(Source records)
□ □ □ □
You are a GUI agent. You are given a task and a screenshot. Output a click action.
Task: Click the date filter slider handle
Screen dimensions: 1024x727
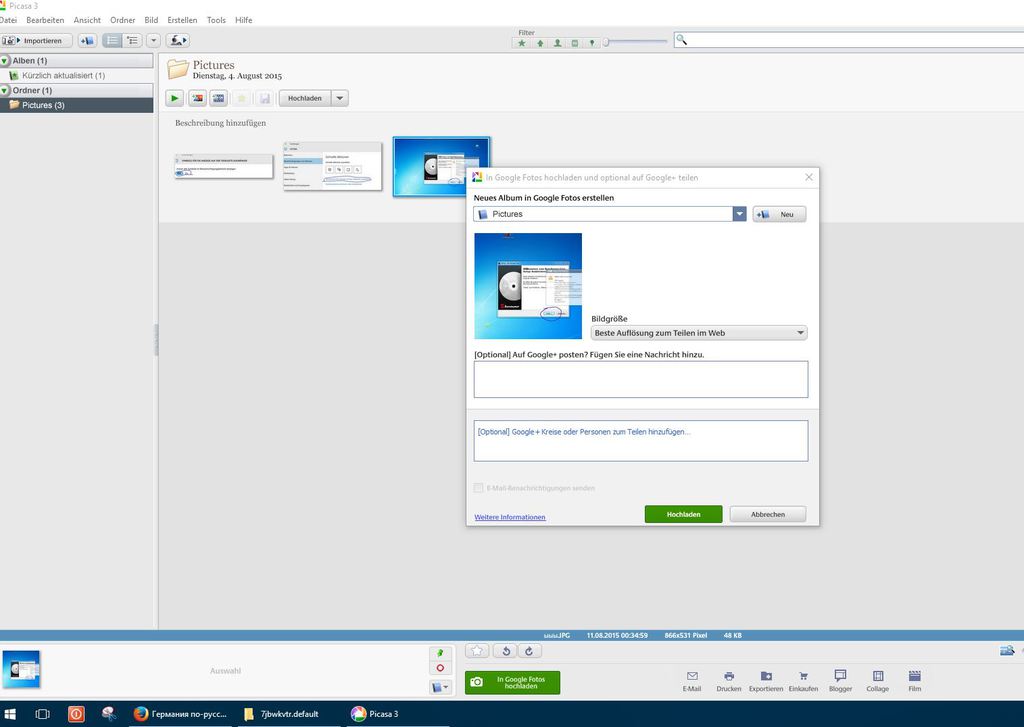point(606,42)
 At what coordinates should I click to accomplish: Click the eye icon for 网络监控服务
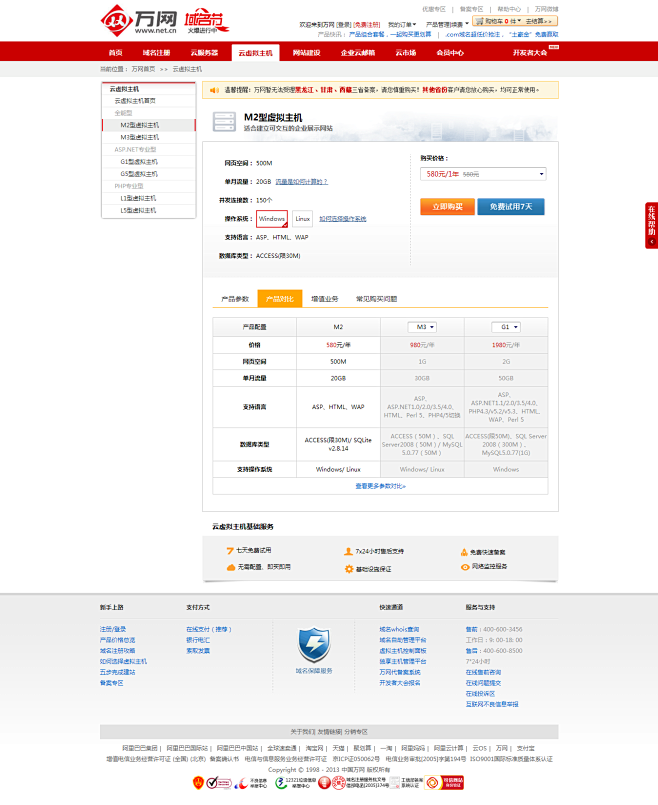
□ □ □ □
### WHAT IS REQUIRED
Write out all the records again with "slider handle" renamed to "slider thumb", leaving everything else unchanged. Leave the pictures out.

### ANSWER TO THE PROBLEM
You are a GUI agent. You are given a task and a screenshot. Output a click action.
Task: Click the date filter slider thumb
Screen dimensions: 1024x727
point(606,42)
 At what coordinates should I click to accomplish: Click the eye icon for 网络监控服务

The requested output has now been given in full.